Task inputs:
____________________
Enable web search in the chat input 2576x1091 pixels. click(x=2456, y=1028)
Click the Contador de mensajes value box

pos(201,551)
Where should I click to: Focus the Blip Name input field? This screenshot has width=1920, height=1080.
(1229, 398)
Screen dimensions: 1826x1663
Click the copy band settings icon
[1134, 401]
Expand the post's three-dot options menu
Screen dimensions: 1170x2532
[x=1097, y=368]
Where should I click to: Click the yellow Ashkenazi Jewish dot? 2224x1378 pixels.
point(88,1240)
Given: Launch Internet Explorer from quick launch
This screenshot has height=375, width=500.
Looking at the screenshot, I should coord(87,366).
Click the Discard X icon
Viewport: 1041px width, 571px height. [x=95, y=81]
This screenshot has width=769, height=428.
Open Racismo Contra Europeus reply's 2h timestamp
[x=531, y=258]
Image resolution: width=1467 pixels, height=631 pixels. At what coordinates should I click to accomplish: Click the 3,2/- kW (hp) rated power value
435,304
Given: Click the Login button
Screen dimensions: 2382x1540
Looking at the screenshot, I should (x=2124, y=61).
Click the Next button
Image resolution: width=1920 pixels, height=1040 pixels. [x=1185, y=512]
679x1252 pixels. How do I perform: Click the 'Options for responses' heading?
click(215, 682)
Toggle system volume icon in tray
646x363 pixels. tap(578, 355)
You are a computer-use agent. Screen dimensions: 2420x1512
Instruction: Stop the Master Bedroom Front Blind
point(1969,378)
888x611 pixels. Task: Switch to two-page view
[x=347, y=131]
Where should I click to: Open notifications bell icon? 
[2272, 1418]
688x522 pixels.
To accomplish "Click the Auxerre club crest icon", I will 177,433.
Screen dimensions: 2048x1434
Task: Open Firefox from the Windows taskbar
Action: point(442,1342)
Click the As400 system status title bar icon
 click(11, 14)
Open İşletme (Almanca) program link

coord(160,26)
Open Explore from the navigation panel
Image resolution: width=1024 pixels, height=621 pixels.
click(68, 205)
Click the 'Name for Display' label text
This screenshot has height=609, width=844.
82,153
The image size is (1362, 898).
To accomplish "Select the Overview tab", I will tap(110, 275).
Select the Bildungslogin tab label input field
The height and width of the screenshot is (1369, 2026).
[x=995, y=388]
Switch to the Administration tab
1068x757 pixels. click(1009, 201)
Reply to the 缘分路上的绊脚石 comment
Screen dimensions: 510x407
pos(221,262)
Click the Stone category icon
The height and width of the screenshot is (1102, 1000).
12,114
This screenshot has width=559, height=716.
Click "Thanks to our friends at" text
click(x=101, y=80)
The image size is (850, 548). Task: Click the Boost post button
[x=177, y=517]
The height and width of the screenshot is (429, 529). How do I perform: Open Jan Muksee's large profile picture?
____________________
Directions: Echo back the stretch of lines from the one containing "Click the Discard X icon" through the one containing "[x=531, y=258]", both ends included, with nothing changed.

Exercise solution:
Click the Discard X icon
Viewport: 1041px width, 571px height. [x=95, y=81]
This screenshot has width=769, height=428.
Open Racismo Contra Europeus reply's 2h timestamp
[x=531, y=258]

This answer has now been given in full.